After the fatal shooting of a UnitedHealth (UNH) executive, markets turned their attention to high healthcare denial rates. On December 11, 2024, a bipartisan group of lawmakers proposed breaking up pharmacy benefit managers.
In the proposed legislation, the lawmakers said that pharmacy-benefit managers (“PBMs”) manipulated the market to enrich themselves. They accused the firms of hiking up drug costs and driving small pharmacies out of business.
Lawmakers cannot blame the PBM situation for the bankruptcy of Rite Aid, a pharmacy chain. Walgreens (WBA) is also the worst-performing stock on the S&P 500 (SPY). CVS Health (CVS), which owns health plan provider Aetna, lost 34.45% YTD.

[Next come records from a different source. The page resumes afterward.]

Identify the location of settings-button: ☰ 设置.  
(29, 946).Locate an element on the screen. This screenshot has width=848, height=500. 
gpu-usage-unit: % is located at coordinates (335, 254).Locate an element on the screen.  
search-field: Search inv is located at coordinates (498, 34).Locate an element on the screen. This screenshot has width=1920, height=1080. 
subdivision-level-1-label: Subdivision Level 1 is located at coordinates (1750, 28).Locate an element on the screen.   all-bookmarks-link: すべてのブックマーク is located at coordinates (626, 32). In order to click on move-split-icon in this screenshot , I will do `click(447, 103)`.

CVS’s Caremark is among the three biggest PBMs. Cigna (CI) owns Express Scripts while UNH runs OptumRx.
The proposal may not solve anything. Lawmakers need to ask if PBMs should exist in the marketplace at all. They do not enhance price transparency. As a result, customers may end up paying higher drug costs. This increases the cost of U.S. healthcare.
Your Takeaway
PBMs are not necessarily the reason small pharmacies have gone out of business or why drug prices are high. CVS and Walgreens, for example, are struggling to maximize profitability. The lawmakers may need to look at how big drug firms have outsized profits while pharmacy chains are struggling.